**** Available data ****

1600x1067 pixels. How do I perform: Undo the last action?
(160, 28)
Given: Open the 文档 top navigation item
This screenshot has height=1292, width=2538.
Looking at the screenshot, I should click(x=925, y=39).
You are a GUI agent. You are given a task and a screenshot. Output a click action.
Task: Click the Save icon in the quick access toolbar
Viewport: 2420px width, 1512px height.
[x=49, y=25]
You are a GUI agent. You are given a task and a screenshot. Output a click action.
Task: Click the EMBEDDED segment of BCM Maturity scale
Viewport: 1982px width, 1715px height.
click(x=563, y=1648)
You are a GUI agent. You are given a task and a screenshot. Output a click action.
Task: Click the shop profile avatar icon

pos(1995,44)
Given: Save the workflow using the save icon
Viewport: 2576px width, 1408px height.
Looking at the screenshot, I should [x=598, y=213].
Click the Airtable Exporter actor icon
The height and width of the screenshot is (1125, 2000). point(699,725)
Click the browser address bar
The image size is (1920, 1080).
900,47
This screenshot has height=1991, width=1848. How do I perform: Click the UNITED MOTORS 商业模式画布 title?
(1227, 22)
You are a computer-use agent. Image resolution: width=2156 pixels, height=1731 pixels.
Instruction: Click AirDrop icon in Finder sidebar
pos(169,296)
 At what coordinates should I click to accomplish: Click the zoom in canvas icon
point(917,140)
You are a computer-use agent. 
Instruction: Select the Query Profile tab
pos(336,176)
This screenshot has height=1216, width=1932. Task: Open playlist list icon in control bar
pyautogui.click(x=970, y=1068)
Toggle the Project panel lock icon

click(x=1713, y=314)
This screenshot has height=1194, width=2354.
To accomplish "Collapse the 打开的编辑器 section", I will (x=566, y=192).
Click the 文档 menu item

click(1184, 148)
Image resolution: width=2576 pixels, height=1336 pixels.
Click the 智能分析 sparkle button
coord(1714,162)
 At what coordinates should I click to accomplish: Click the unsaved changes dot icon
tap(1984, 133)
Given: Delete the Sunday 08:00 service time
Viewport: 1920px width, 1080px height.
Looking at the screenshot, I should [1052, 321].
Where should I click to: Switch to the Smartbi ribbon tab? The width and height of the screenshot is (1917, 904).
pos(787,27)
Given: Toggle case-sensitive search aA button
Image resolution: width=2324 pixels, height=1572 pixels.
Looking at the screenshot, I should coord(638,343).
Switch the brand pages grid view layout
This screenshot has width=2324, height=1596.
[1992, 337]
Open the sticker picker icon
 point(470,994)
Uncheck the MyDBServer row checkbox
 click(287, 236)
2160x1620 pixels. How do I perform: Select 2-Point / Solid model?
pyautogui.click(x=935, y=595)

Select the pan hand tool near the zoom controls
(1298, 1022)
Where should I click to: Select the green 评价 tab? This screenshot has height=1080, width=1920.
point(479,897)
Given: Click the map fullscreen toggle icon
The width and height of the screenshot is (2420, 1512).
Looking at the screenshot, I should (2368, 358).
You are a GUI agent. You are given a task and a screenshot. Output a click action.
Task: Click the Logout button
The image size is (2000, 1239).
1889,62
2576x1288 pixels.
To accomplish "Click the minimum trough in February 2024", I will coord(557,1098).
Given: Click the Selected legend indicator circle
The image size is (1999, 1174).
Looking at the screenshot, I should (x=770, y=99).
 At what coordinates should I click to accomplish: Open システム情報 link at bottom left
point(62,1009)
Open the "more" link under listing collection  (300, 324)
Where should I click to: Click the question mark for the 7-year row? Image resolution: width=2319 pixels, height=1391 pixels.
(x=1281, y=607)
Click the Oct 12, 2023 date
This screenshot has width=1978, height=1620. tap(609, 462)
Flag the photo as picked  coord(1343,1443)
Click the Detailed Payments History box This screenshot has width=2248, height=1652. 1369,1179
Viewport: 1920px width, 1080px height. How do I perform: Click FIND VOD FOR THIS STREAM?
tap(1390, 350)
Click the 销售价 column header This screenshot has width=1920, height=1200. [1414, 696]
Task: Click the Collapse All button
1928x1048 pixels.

****

Problem to solve: Your task is to transcribe all of the entries word for word.

Result of this exercise:
1600x1067 pixels. How do I perform: Undo the last action?
(160, 28)
Given: Open the 文档 top navigation item
This screenshot has height=1292, width=2538.
Looking at the screenshot, I should click(x=925, y=39).
You are a GUI agent. You are given a task and a screenshot. Output a click action.
Task: Click the Save icon in the quick access toolbar
Viewport: 2420px width, 1512px height.
[x=49, y=25]
You are a GUI agent. You are given a task and a screenshot. Output a click action.
Task: Click the EMBEDDED segment of BCM Maturity scale
Viewport: 1982px width, 1715px height.
click(x=563, y=1648)
You are a GUI agent. You are given a task and a screenshot. Output a click action.
Task: Click the shop profile avatar icon

pos(1995,44)
Given: Save the workflow using the save icon
Viewport: 2576px width, 1408px height.
Looking at the screenshot, I should [x=598, y=213].
Click the Airtable Exporter actor icon
The height and width of the screenshot is (1125, 2000). point(699,725)
Click the browser address bar
The image size is (1920, 1080).
900,47
This screenshot has height=1991, width=1848. How do I perform: Click the UNITED MOTORS 商业模式画布 title?
(1227, 22)
You are a computer-use agent. Image resolution: width=2156 pixels, height=1731 pixels.
Instruction: Click AirDrop icon in Finder sidebar
pos(169,296)
 At what coordinates should I click to accomplish: Click the zoom in canvas icon
point(917,140)
You are a computer-use agent. 
Instruction: Select the Query Profile tab
pos(336,176)
This screenshot has height=1216, width=1932. Task: Open playlist list icon in control bar
pyautogui.click(x=970, y=1068)
Toggle the Project panel lock icon

click(x=1713, y=314)
This screenshot has height=1194, width=2354.
To accomplish "Collapse the 打开的编辑器 section", I will (x=566, y=192).
Click the 文档 menu item

click(1184, 148)
Image resolution: width=2576 pixels, height=1336 pixels.
Click the 智能分析 sparkle button
coord(1714,162)
 At what coordinates should I click to accomplish: Click the unsaved changes dot icon
tap(1984, 133)
Given: Delete the Sunday 08:00 service time
Viewport: 1920px width, 1080px height.
Looking at the screenshot, I should [1052, 321].
Where should I click to: Switch to the Smartbi ribbon tab? The width and height of the screenshot is (1917, 904).
pos(787,27)
Given: Toggle case-sensitive search aA button
Image resolution: width=2324 pixels, height=1572 pixels.
Looking at the screenshot, I should coord(638,343).
Switch the brand pages grid view layout
This screenshot has width=2324, height=1596.
[1992, 337]
Open the sticker picker icon
 point(470,994)
Uncheck the MyDBServer row checkbox
 click(287, 236)
2160x1620 pixels. How do I perform: Select 2-Point / Solid model?
pyautogui.click(x=935, y=595)

Select the pan hand tool near the zoom controls
(1298, 1022)
Where should I click to: Select the green 评价 tab? This screenshot has height=1080, width=1920.
point(479,897)
Given: Click the map fullscreen toggle icon
The width and height of the screenshot is (2420, 1512).
Looking at the screenshot, I should (2368, 358).
You are a GUI agent. You are given a task and a screenshot. Output a click action.
Task: Click the Logout button
The image size is (2000, 1239).
1889,62
2576x1288 pixels.
To accomplish "Click the minimum trough in February 2024", I will coord(557,1098).
Given: Click the Selected legend indicator circle
The image size is (1999, 1174).
Looking at the screenshot, I should (x=770, y=99).
 At what coordinates should I click to accomplish: Open システム情報 link at bottom left
point(62,1009)
Open the "more" link under listing collection  (300, 324)
Where should I click to: Click the question mark for the 7-year row? Image resolution: width=2319 pixels, height=1391 pixels.
(x=1281, y=607)
Click the Oct 12, 2023 date
This screenshot has width=1978, height=1620. tap(609, 462)
Flag the photo as picked  coord(1343,1443)
Click the Detailed Payments History box This screenshot has width=2248, height=1652. 1369,1179
Viewport: 1920px width, 1080px height. How do I perform: Click FIND VOD FOR THIS STREAM?
tap(1390, 350)
Click the 销售价 column header This screenshot has width=1920, height=1200. [1414, 696]
Task: Click the Collapse All button
1928x1048 pixels.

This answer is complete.